Underscoring Ukraine's weakening finances, rating agency Moody's on Wednesday downgraded its government bond rating by one notch to B3 from B2 with a negative outlook.
Moody's said the downgrade was due to a downward revision of its assessment of Ukraine's institutional strength, a shortage of external liquidity which has increased the risk of a currency and wider financial and economic crisis, as well as Ukraine's comparatively weak economic outlook.
"The downgrade may be the last straw to push Ukraine into a more conciliatory stance vis-a-vis the IMF," Ivan Tchakarov, chief Russia & CIS economist at Renaissance Capital, said in a note on Thursday.
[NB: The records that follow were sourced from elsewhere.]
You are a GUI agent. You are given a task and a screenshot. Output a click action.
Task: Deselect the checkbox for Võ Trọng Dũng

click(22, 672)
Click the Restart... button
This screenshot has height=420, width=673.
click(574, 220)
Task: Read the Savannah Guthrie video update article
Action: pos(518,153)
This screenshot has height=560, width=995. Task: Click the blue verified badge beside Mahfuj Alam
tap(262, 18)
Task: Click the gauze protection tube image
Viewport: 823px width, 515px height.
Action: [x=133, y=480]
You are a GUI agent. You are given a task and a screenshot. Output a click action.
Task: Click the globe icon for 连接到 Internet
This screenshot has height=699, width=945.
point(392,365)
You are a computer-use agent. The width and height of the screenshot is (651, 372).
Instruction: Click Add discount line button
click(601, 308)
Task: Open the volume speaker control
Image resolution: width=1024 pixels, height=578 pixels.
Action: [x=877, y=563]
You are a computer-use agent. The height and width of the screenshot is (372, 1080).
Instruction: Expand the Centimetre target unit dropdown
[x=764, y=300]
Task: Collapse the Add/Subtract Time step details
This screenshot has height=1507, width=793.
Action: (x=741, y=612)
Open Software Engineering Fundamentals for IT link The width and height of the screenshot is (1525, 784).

The IMF stopped lending to Ukraine in early 2011 after Azarov's government refused to raise household gas and heating prices, an unpopular move which the Fund says is key to cutting budget deficit.
Azarov repeated the pledge not to raise the prices in the run-up to the October election, prompting speculation he may now be replaced by someone more willing to make concessions to the IMF, such as central bank head Serhiy Arbuzov.
"As we have argued before, a new prime minister will (find it) easier to build rapport with the IMF as he/she will not be encumbered by previous statements about Ukraine's lack of desire to implement the requisite measures to meet IMF conditionality," Tchakarov said.
The new parliament, which must vote on a candidate nominated for prime minister by Yanukovich, will convene on December 12.